**SOURCE EXCERPT:**
--- Begin ---
Check if TearOff() has completed Iris replication

Hello. We have a pooling system for replicated Projectiles:

  • When we are done with an instance and put it back into the pool on the server, we TearOff() so that any replicated client instances get destroyed.
  • When we re-spawn an instance we set bTearOff to true and call BeginReplication().

This seems to work fine.

However, after using Iris we notice that there is a race, where an instance gets respawned before the TearOff() has completed. This is especially noticeable with MulticastRPCs, where we run into the ensure() FReplicationWriter::MarkObjectDirty() as the State is WaitOnDestroyConfirmation.

Questions:

  • Is setting bTearOff to true and calling BeginReplication() the right way to restart replication?
  • How do we check that the TearOff() is complete on the server and that it is safe to respawn a given instance? Ideally we don’t have to iterate over all connections as we have a lot of instances and connections…

Steps to Reproduce

It seems that we stop getting a valid RefHandle once the TearOff() is complete, so this seems to work?

#if UE_WITH_IRIS
		if (const UWorld* MyWorld = Actor->GetWorld())
--- End ---
**DATA EXCERPT:**
--- Begin ---
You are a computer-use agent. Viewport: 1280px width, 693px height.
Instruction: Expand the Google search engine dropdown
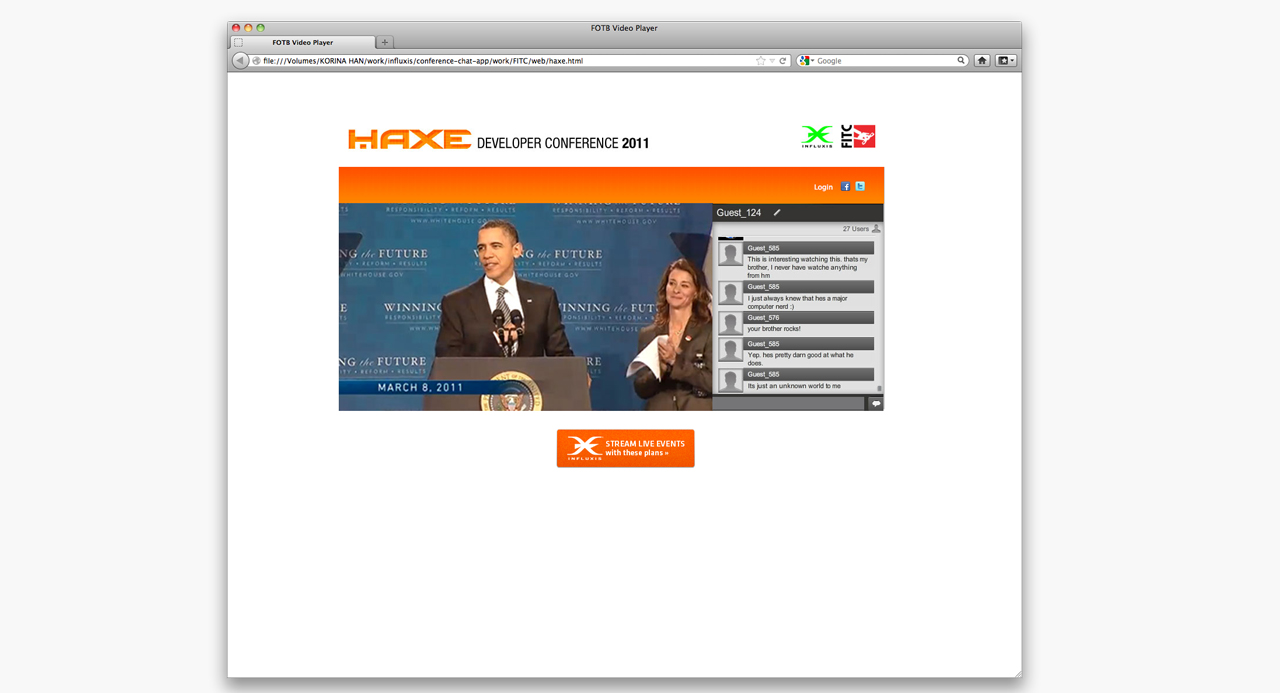point(806,61)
--- End ---
**TO BE DONE:**
[1] Reproduce the stretch of the TearOff thread from "Hello. We have" through "State is WaitOnDestroyConfirmation.".
[2] According to the TearOff thread, what is the State when the ensure() in FReplicationWriter::MarkObjectDirty() is hit?
The listing is separate material with no connection to the TearOff thread.

**PROBLEM SOLUTIONS:**
[1]
Hello. We have a pooling system for replicated Projectiles:

  • When we are done with an instance and put it back into the pool on the server, we TearOff() so that any replicated client instances get destroyed.
  • When we re-spawn an instance we set bTearOff to true and call BeginReplication().

This seems to work fine.

However, after using Iris we notice that there is a race, where an instance gets respawned before the TearOff() has completed. This is especially noticeable with MulticastRPCs, where we run into the ensure() FReplicationWriter::MarkObjectDirty() as the State is WaitOnDestroyConfirmation.

[2] WaitOnDestroyConfirmation